«Biens mal acquis»: Le procès de Teodorin Obiang à Paris reporté en juin

Teodorin Nguema Obiang, le 24 janvier 2012 à Mbini-Rio Benito

Teodorin Nguema Obiang, le 24 janvier 2012 à Mbini-Rio Benito © AFP/Archives Abdelhak Senna

La justice française a accepté mercredi de reporter au mois de juin le procès à Paris de Teodorin Obiang, fils du président de Guinée équatoriale et lui-même vice-président de son pays, accusé de s’être frauduleusement bâti en France un patrimoine considérable.

Le premier procès dans l’affaire des « biens mal acquis » se tiendra finalement du 19 juin au 6 juillet, a décidé mercredi le tribunal correctionnel de Paris, accédant à la demande de report de la défense de M. Obiang. Il a souligné notamment que ses avocats n’avaient bénéficié que d’un délai de huit semaines pour préparer l’audience. Neuf audiences sont prévues devant la 32e chambre du tribunal.

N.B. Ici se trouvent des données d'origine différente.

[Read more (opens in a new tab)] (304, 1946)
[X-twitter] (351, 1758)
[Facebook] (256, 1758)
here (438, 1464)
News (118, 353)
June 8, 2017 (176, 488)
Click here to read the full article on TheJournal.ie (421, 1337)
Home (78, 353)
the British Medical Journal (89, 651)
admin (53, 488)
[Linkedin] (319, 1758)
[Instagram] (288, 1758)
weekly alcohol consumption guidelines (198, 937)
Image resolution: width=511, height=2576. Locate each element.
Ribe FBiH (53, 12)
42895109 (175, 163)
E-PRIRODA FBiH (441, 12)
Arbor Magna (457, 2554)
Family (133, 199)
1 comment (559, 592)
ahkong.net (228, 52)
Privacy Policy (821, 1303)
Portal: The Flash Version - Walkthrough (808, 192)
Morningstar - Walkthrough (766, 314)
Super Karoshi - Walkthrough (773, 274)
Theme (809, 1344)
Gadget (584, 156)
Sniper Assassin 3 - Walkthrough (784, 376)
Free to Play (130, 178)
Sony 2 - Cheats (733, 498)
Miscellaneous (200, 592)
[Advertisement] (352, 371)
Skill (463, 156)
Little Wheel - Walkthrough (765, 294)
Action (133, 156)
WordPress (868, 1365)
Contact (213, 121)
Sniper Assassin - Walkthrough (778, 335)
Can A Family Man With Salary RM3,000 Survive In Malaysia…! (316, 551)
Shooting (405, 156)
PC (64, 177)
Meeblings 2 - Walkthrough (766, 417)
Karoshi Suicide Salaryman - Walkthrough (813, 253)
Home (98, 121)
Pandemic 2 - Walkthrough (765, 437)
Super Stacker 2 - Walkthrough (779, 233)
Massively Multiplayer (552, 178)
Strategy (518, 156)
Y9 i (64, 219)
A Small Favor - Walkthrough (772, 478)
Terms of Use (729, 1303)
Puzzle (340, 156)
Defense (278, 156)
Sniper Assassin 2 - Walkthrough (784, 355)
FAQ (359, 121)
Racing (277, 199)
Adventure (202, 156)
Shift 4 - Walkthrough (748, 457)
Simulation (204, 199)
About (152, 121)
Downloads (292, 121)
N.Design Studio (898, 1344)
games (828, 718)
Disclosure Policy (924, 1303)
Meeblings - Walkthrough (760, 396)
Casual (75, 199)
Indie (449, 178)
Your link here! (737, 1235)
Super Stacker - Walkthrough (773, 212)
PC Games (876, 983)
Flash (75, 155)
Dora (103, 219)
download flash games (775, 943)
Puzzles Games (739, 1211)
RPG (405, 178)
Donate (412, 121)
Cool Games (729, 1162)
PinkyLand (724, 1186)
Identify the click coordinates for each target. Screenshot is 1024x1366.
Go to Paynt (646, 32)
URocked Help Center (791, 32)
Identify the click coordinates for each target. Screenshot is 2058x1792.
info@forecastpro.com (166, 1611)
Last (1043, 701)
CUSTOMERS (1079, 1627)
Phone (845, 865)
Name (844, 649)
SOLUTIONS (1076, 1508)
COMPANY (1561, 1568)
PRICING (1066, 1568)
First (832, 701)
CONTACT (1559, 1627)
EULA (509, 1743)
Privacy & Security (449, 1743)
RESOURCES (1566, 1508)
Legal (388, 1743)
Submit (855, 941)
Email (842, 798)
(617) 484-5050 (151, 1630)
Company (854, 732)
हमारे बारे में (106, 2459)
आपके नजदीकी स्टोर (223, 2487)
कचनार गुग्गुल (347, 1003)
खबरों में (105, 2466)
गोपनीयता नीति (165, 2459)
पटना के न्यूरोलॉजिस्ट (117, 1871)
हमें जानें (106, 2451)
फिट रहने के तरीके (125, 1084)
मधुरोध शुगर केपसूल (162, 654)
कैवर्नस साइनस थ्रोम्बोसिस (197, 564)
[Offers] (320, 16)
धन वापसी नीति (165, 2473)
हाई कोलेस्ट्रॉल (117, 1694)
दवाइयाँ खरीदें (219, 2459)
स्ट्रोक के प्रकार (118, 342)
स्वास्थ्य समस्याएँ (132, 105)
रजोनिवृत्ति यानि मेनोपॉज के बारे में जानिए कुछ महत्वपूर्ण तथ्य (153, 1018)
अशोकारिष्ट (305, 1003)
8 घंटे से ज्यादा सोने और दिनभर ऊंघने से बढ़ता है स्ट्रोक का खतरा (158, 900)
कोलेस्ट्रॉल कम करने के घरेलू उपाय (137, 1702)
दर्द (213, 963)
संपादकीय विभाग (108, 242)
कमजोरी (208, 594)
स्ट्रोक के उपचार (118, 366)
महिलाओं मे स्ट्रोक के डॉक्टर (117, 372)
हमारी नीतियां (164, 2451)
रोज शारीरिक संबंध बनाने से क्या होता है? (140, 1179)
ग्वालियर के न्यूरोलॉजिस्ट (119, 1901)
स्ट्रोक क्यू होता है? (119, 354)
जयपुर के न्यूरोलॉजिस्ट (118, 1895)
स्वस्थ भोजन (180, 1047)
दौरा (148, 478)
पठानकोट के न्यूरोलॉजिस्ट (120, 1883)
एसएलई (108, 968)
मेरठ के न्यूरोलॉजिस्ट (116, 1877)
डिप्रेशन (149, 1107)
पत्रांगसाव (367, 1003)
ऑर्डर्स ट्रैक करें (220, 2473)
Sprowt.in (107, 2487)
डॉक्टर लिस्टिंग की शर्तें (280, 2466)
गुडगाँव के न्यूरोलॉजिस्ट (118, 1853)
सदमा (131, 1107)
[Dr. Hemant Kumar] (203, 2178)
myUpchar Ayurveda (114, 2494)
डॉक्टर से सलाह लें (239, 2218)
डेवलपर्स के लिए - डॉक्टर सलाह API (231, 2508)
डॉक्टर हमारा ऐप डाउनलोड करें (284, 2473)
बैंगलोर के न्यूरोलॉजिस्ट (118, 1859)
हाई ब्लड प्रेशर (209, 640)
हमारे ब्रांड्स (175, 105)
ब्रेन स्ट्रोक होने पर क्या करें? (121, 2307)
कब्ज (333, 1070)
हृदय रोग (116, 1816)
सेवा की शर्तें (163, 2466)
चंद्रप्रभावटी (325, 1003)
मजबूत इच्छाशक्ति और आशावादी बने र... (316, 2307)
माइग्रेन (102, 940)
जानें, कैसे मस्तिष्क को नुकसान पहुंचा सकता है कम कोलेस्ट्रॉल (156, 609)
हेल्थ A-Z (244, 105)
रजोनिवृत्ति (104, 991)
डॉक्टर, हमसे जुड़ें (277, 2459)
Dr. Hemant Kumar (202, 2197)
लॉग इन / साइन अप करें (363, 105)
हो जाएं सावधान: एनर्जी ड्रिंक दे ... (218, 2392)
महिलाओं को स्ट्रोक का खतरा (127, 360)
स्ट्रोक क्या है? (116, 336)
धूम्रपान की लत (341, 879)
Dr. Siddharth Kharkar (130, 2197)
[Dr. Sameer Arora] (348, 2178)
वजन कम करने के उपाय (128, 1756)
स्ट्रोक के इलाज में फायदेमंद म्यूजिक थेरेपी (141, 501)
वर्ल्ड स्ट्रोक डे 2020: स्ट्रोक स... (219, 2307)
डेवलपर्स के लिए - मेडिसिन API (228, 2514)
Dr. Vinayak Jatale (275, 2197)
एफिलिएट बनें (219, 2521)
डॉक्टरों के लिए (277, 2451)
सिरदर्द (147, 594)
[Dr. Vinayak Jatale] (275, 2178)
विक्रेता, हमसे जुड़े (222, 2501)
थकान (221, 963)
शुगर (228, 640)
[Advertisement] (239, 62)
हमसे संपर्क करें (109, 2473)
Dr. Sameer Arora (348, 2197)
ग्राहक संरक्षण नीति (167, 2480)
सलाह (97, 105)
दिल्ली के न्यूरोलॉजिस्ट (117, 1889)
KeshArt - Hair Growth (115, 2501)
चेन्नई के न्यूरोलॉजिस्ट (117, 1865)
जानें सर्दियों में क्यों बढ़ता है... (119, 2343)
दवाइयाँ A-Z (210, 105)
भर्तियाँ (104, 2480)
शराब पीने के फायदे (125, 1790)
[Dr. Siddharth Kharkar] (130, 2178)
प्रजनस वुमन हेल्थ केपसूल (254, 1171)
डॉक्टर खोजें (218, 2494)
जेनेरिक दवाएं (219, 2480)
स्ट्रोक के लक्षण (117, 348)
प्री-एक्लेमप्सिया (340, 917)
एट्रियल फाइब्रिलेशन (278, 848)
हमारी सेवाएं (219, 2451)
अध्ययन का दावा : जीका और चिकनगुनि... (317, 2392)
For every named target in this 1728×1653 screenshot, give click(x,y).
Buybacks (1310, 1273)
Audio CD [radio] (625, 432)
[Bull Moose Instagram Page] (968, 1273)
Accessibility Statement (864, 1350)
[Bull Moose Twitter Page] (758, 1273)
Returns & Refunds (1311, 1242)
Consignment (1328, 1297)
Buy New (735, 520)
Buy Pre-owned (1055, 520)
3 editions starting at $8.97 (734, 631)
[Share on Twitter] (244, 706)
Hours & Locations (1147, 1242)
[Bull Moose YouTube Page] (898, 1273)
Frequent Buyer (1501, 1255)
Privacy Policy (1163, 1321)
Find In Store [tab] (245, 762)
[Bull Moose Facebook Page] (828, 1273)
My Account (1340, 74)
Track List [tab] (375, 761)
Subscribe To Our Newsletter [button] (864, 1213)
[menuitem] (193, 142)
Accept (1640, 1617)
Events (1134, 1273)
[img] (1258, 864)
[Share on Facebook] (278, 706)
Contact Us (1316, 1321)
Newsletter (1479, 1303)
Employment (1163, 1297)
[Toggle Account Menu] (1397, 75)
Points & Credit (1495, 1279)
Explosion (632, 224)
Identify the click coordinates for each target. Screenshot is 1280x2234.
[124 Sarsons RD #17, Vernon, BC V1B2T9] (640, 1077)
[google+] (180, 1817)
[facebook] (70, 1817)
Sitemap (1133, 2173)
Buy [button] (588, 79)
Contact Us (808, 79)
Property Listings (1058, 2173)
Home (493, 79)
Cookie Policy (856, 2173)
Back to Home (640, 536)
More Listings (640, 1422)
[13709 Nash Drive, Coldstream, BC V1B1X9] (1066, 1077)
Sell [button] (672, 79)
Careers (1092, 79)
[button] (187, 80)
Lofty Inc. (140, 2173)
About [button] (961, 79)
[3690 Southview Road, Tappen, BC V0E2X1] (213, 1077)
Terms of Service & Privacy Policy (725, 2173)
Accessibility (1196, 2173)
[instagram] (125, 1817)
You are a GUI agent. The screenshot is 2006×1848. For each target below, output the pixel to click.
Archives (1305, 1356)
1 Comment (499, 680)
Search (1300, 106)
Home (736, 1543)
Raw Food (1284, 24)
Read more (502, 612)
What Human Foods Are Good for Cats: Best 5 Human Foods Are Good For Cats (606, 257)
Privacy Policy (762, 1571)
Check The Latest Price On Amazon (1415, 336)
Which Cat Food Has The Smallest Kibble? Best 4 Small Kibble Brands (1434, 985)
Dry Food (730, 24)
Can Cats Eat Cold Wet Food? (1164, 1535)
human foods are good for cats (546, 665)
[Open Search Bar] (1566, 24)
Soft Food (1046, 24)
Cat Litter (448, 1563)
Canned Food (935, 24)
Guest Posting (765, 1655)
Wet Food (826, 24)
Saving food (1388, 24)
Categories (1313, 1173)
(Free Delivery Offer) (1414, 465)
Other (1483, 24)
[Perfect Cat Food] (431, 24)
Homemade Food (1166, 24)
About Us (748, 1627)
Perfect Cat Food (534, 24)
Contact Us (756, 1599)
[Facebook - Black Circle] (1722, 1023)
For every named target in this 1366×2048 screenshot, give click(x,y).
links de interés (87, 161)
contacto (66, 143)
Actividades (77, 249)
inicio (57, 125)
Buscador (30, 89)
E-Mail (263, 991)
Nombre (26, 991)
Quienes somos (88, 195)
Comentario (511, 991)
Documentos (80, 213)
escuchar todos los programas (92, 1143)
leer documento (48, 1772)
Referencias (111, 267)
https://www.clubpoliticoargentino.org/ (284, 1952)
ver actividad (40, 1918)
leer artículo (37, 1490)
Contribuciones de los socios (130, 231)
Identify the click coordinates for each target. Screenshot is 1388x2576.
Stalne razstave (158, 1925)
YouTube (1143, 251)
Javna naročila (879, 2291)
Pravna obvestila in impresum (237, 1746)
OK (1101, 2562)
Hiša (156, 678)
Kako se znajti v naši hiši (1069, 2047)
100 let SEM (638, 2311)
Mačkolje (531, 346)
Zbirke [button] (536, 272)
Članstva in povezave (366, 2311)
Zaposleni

Interrogé sur la présence du prévenu au futur procès, l’un de ses avocats, Emmanuel Marsigny, a expliqué qu’il ne disposait pas de l’agenda officiel du vice-président équato-guinéen, absent lundi à l’ouverture des débats qui devaient initialement se tenir jusqu’au 12 janvier.

Ancien ministre de l’Agriculture et des forêts, promu fin juin vice-président par son père Teodoro Obiang Nguema, le prévenu est poursuivi pour blanchiment d’abus de biens sociaux, de détournement de fonds publics, d’abus de confiance et de corruption.

Il encourt jusqu’à dix ans d’emprisonnement et une amende qui pourrait atteindre quelque 50 millions d’euros, mais conteste les infractions qui lui sont reprochées.

A l’ouverture des débats lundi, en l’absence du prévenu, ses avocats ont demandé le renvoi du procès, estimant que les délais étaient trop courts pour préparer « effectivement » sa défense.

Le parquet national financier, comme l’avocat de l’association Transparency International, William Bourdon, ont fait part de leur opposition, voyant dans cette demande un nouvelle « manoeuvre dilatoire ».

Et ce dans une procédure où Teodorin Obiang a multiplié les voies de recours, principalement pour soutenir, jusqu’à la Cour de cassation, qu’il serait protégé par une immunité diplomatique. En vain.

– Une procédure internationale en cours –

Mais c’est une autre question que la présidente du tribunal, Bénédicte de Perthuis, avait mis en exergue lundi. Elle s’interrogeait sur les conséquences d’une procédure encore en cours devant la Cour internationale de justice (CIJ) de La Haye (Pays-Bas).

Saisie par la Guinée équatoriale, qui conteste les poursuites françaises contre son vice-président, la CIJ a rendu le 7 décembre une ordonnance à l’issue de laquelle la France doit assurer, pour l’instant, l’inviolabilité d’un luxueux immeuble saisi par la justice française. Malabo présente cet immeuble dans l’un des quartiers les plus huppés de Paris comme des locaux diplomatiques.

L’ordonnance de la CIJ empêcherait l’exécution d’une éventuelle mesure de confiscation, dans l’attente d’une décision sur le fond du dossier.

Néanmoins, le tribunal a finalement décidé de ne pas attendre la décision sur le fond de la Cour internationale de justice.

Cet immeuble de l’avenue Foch, qui appartenait à Teodorin Obiang, a illustré les dépenses fastueuses du vice-président de ce petit pays pétrolier d’Afrique centrale. Un luxe hors du commun, un train de vie bien éloigné du quotidien de son pays du golfe de Guinée, dont plus de la moitié des habitants vivent sous le seuil de pauvreté.

Dans ces appartements, les robinets sont recouverts de feuilles d’or, le maître des lieux dispose d’un hammam, d’une salle de sport, d’une discothèque, d’un salon de coiffure, d’une salle de cinéma.

Plusieurs voitures de luxe et de sport (Porsche, Ferrari, Bentley, Bugatti) ont également été saisies et vendues aux enchères.

Quand il est à Paris, Teodorin Obiang, éternel célibataire au look savamment étudié (lunettes noires, cheveux gominés, barbe taillée), dépense des mallettes entières de liquide chez les couturiers de l’avenue Montaigne.

Au terme de l’instruction, les juges ont estimé que son patrimoine, évalué à plus d’une centaine de millions d’euros, ne peut avoir été financé par ses seuls revenus officiels, mais est issu « des détournements de fonds publics », de la corruption.